Reasons for this pattern of results are unclear, but it may suggest that social and psychological forces (e.g., stigma towards racial/ethnic MSM and internalized perceptions of such stigma among MSM) impact behavior differently over the life course. Given the age of the sample (16-24 at baseline) it is likely that these MSM recently became aware of their sexual orientation, and the observed changes in behavior may have reflected participants’ processing this new awareness of their sexual identity. For instance, the effect of internalized homonegativity on alcohol use was initially significant but then dissipated. The effect of internalized homonegativity on depression was not initially present but then emerged later. This may suggest that these MSM were drinking to cope with the burden of integrating their sexual identity. As the sample began to accept their identity, the stress/challenges of identifying as a member of the LGBT community became more salient, resulting in increased levels of depression. Alternatively, the lack of association initially seen between sexual orientation-based discrimination and depression may have been due to participants not having experienced much sexual orientation-based discrimination yet. That is, due to the sample’s youth and that sexual orientation is a more concealable marginalized identity than race/ethnicity it is possible that these MSM had not yet been exposed to harassment due to their sexual orientation.

It is also possible that MSM may need to learn how to utilize different coping strategies when dealing with sexual orientation-based discrimination than those they had previously used when confronting racism. That is, research suggests that coping with negative feelings stemming from discrimination may vary depending on if the discrimination was due to race/ethnicity compared to sexual orientation. For example, MSM may need to create social support networks separate from their same racial/ethnic peers who are also heterosexual (e.g., a chosen family). As such, the present findings suggest that interventions to relieve depressive symptoms will likely be more effective if tailored to the unique needs of MSM of color.

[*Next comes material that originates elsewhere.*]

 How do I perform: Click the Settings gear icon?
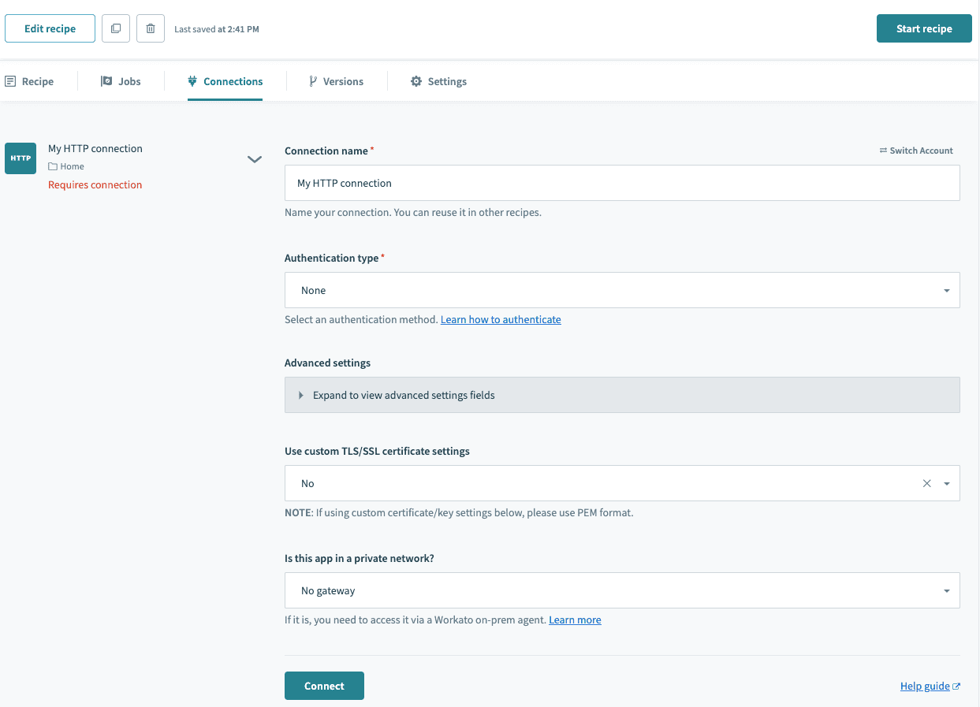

Namely, such interventions may do well to attend to the harmful effects of racial and sexual minority-based discrimination and their consequences (e.g., internalized homonegativity) in addition to other life stressors. Mental health practitioners and community advocates may also consider that such interventions may be needed at different times during young adulthood.


  1. The study from which the data were derived was specifically designed to engage Black/Latino MSM in the HIV Care Continuum (steps a person at risk for HIV would take to prevent and/or reduce the amount of HIV in their body). Given the sample was recruited because they were at elevated risk for HIV or were HIV positive already, it is unclear how the results apply more broadly to the MSM of color population.
  2. The researchers took an additive statistical approach to the impact of social stigma (discrimination) on behavior. Although this is a reasonable research design there has been a shift in the literature away from this approach as it does not necessarily reflect the experiences of holding multiple minority identities. For example, although a Black identified MSM must contend with social stigma towards racial and sexual minorities their status as a man also confers some social privileges. This unique social positionality is not easily operationalized using traditional additive statistical modeling. That is, these multiple social positions do not shape behavior independent of each other. Therefore, other modeling approaches accounting for the intersections among identities may be more apt when studying the impact of multiple minority identities on behavior.
  3. The measurements used to quantify discrimination may not have been ideal. First, these measures utilized a four-point scale ranging from 0 (never experienced discrimination during life) to 3 (experienced discrimination many times in life). Given the age of participants it is possible that they experienced very little sexual-orientation discrimination. That is, sexual orientation is more concealable than race/ethnicity. This is partially supported by the low internal consistency of the sexual orientation discrimination measure. This may have resulted in an underestimation of the effects between sexual-orientation discrimination and alcohol use/depressive symptoms. Second, these measures make it difficult to examine the way intersecting identities impact MSM. Measures of discrimination asked participants to indicate how experiences were tied to individual identities (i.e., due to racial/ethnic or sexual identity). These measures cannot capture combined impacts of social stigma associated with these identities and thus have limited use in demonstrating how the social positionality of MSM of color impacts mental health/substance use.

BOTTOM LINE

Results suggest that the association between social stigma and health outcomes are dynamic. Racial discrimination was associated consistently with unhealthy alcohol use among young MSM. The researchers also found that the association between sexual orientation discrimination and depressive symptoms varied as MSM got older. At earlier assessments, racial discrimination was more associated with depressive symptoms than sexual orientation-based discrimination. However, at later time points racial discrimination was not associated with depressive symptoms. Taken together these results indicate that the way social stigma is associated with behavior changes as young MSM develop from adolescence to early stages of young adulthood and from early stages of young adulthood to later ones. This suggests that interventions targeting depressive symptoms and/or alcohol use among young MSM of color need to consider age. For example, intervening on reactions to racial discrimination (e.g., through coping skills training) may be effective at reducing depressive symptoms among younger MSM of color whereas MSM who are slightly older may be better served by interventions targeting sexual orientation-based discrimination. More research is needed to corroborate these findings and to develop and test potential interventions.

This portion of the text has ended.